The program essentially provides an international prospect a redshirt season. That can be invaluable to a player’s growth, but Dabo would prefer a quicker learning curve.

“I really want to make the roster as soon as possible,” he said.

Dabo’s journey to Indy covered more than 4,400 miles and crossed the Atlantic Ocean. He participated in the Stuttgart (Germany) Scorpions youth football program before entering the European League of Football last season. He was a cornerback/kick returner for the Stuttgart Surge and was the league’s Defensive Rookie of the Year after collecting 28 tackles and one interception.

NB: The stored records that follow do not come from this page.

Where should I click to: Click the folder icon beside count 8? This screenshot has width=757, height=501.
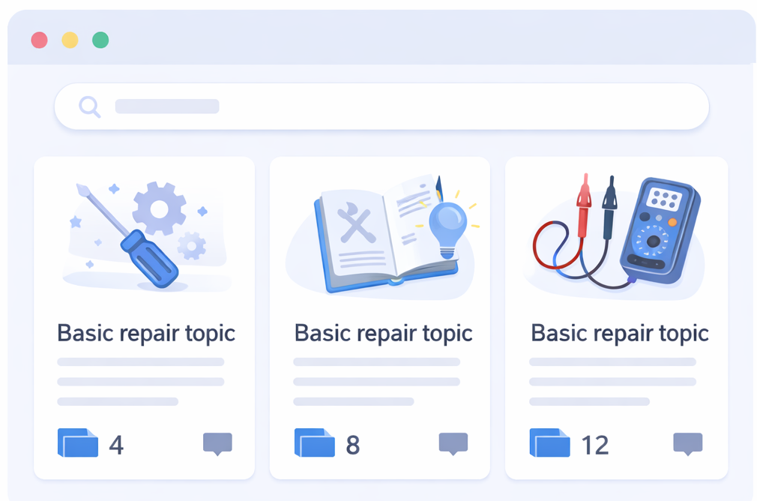pos(315,443)
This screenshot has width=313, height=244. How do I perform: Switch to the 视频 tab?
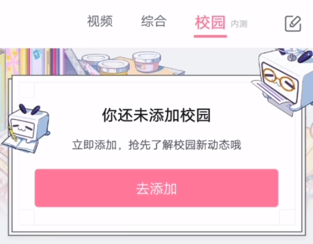(100, 21)
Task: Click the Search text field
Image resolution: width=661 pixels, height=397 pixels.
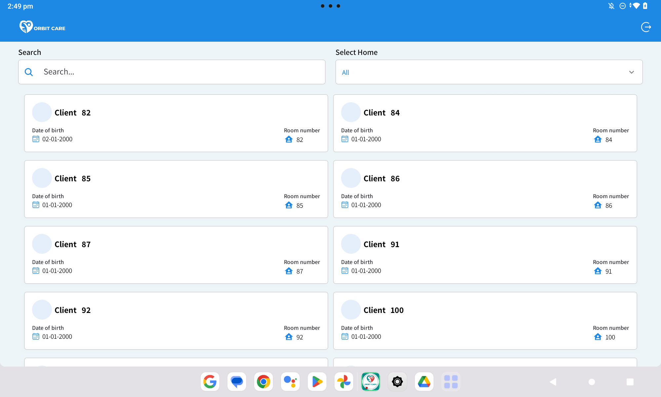Action: tap(182, 72)
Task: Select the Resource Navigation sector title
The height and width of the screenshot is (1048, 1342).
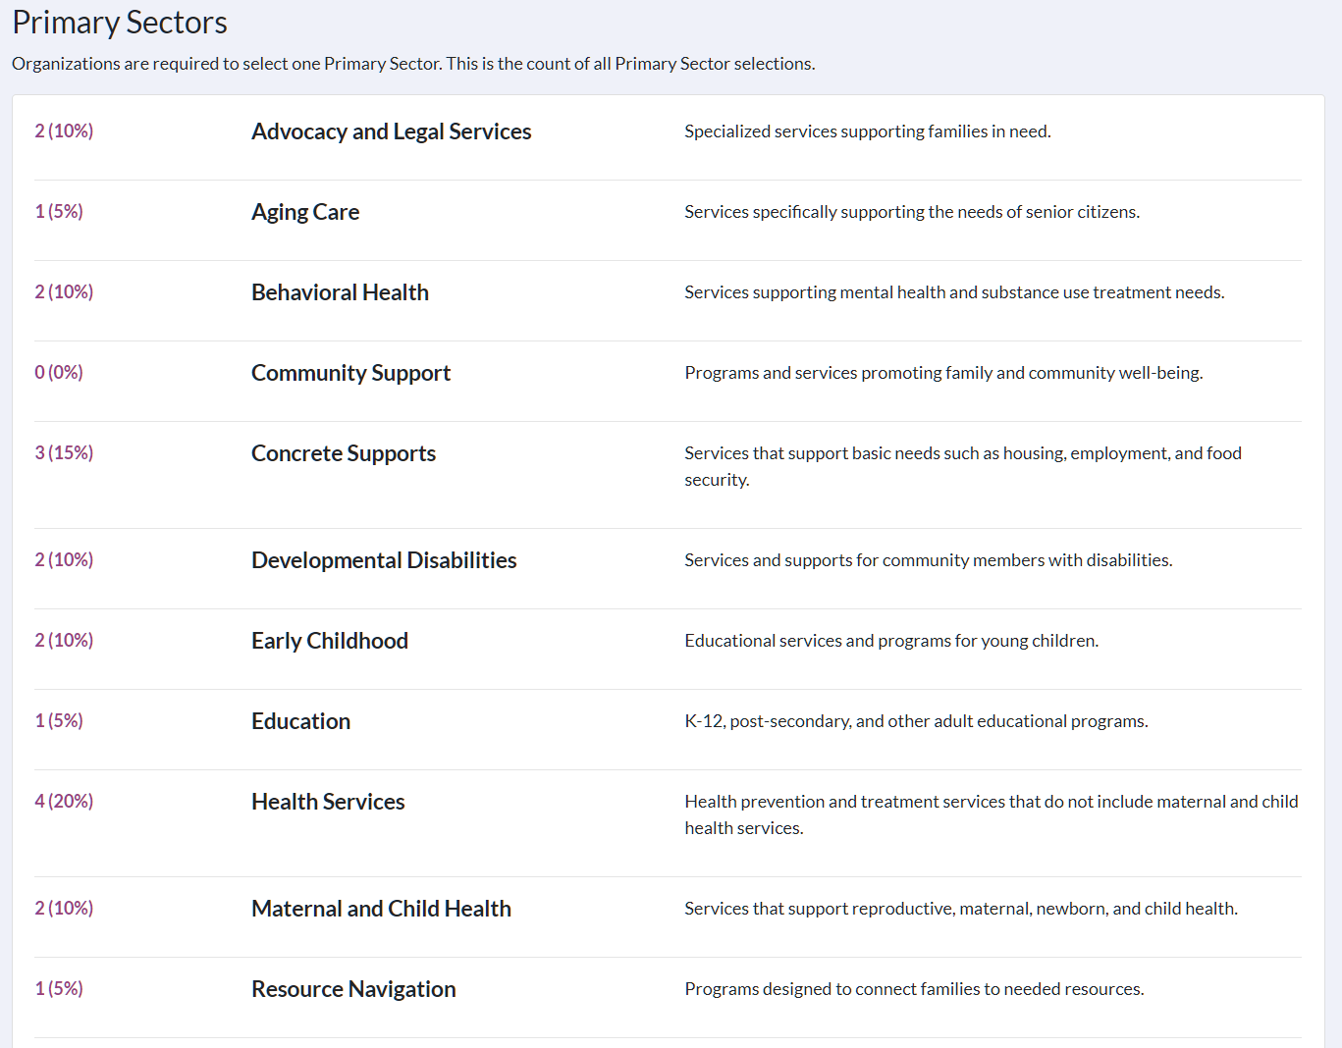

After advancing through the various stages of the IPP’s evaluation process, Dabo was part of the IPP’s Pro Day in March, which was held in conjunction with Arizona State’s Pro Day. In late March and before returning to Germany April 9, he met with the Colts at their Indiana Farm Bureau Insurance Football Center.

“It was really great,” he said.

Dabo spent time with general manager Chris Ballard, coach Frank Reich, defensive coordinator Gus Bradley, defensive backs coach Ron Milus and assistant Mike Mitchell. They reviewed his Pro Day tape and projected how he might fit in Bradley’s defense.

“In Germany I used to play cornerback mostly and in Gus’ defense I really fit as a safety or a nickel,” said Dabo.

The Colts understand Dabo is likely a long-term developmental investment, but he fits their personnel profile. He’s one of those freakish athletes.

Dabo is 6’0″ and 208 pounds. At his Pro Day, he turned a 4.52 time in the 40-yard dash, had a 40.5 vertical jump and bench pressed 225 pounds 21 times.

For context, consider he would have posted the top bench press and second-best vertical jump among cornerbacks (Tariq Woolen had a 42-inch vertical). Among safeties, Dabo’s vertical would have been No. 1 and his bench tied for third.

His 40 time would have ranked tied-23rd among corners and 12th among safeties.

Dabo had no control over his placement in the NFL, but considers the Colts an ideal landing spot. He sees a DB room that includes Stephon Gilmore, the 2019 Defensive Player of the Year and a five-time Pro Bowl selection, and Pro Bowl nickel Kenny Moore II.

“Amazing,” he said. “I’m just looking forward to learning from them. I’m looking forward to soaking everything in.”

Dabo understands there’s going to be a transition period. In Germany, he generally practiced three times a week, which made it difficult to get better.

“The biggest difference is to actually act professional because football in America compared to Germany is very different,” he said.

He was given at least a glimpse of what to expect after talking with one of Germany’s top football exports, Bjoern Werner. The Colts selected the Berlin-born Werner in the 1st round of the 2013 draft.

“We have a close bond,” Dabo said of the football community in Germany. “We have contact with anyone who has made it into the NFL . . . I also had a conversation with Bjoern about the Colts and hos it went.

“I don’t consider myself an international player in terms of coaches looking at me. Of course I’m an international player, but I really want to make the roster as soon as possible.”